Gwyneth Paltrow is the queen of bad advice. Whether its how to use the power of crystals to clear your chakras, or how to handle an imbalance in your chi by sticking a jade egg up your ladyparts, the celebrity wellness “expert” and her team at Goop.com are legendary for their insane “natural” remedies.
Gwyneth, it seemed, was immune to criticism of Goop’s wacky—and often potentially damaging—ideas. Recently, though, the A-list actress traded in her day job to run Goop full time, and she decided to confront her detractors.
Speaking to The Hollywood Reporter, Paltrow challenged those who’d called her out for selling garbage nutritional supplements to combat non-existent diseases, and those non-believers who refused to acknowledge that a 24-Karat gold dildo could infuse your love life with extra pizzazz.
“I’m interested in criticism based on fact, not on projections,” says Paltrow. “If you want to f**k with me, bring your A game,” she said.

····················

▸ **EXERCISES**
**a.** In the passage about Gwyneth Paltrow and Goop, which publication did Paltrow speak to when she confronted her critics?
**b.** Continue the passage about Gwyneth Paltrow and Goop, starting after its last sentence.

▸ **RECORD EXCERPTS**
····················

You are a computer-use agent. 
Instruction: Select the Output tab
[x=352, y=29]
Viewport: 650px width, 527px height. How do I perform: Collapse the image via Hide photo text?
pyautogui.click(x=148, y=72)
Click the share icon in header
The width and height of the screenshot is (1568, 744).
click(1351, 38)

····················

▸ **EXERCISE RESPONSES**
**a.** The Hollywood Reporter.

**b.**
Unfortunately for Gwyneth, not everyone who criticizes her just cynically points out how insane it is to pay $175 for a box that contains some sage and a feather, or fails to understand the point of spending $315 on a single earring. Her detractors include real scientists who have devoted their lives to improving the health of humanity only to have Gwyneth Paltrow insist that you can cure menstrual cramps with rocks.
In an essay titled, “Dear Gwyneth” Dr. Jen Gunter, an OB/GYN and pain medicine practitioner, socks Paltrow with a wealth of evidence, debunking nearly every one of Paltrow’s “natural cures” and laying to rest Paltrow’s concerns about everything from “toxins” to tampons.
“You have the gall to tell people like me that we better bring our A game when you bring ghosts and magic to the table. Literally,” Gunter writes, scathingly, before pointing out that Gwyneth lists nearly every substance on earth as a toxin in her book about beauty, but also encourages women to use Botox—an actual toxin.
Gwyneth, of course, hasn’t responded—but she may have won this round anyway. As exasperated scientists pulled their hair from their heads at her abject ignorance, Gwyneth appears to have monetized the “signature phrase” that started it all, “If you want to f**k with me, bring your A game.” Word has it, Goop will soon be selling cocktail napkins and notebooks with this inspiring advice.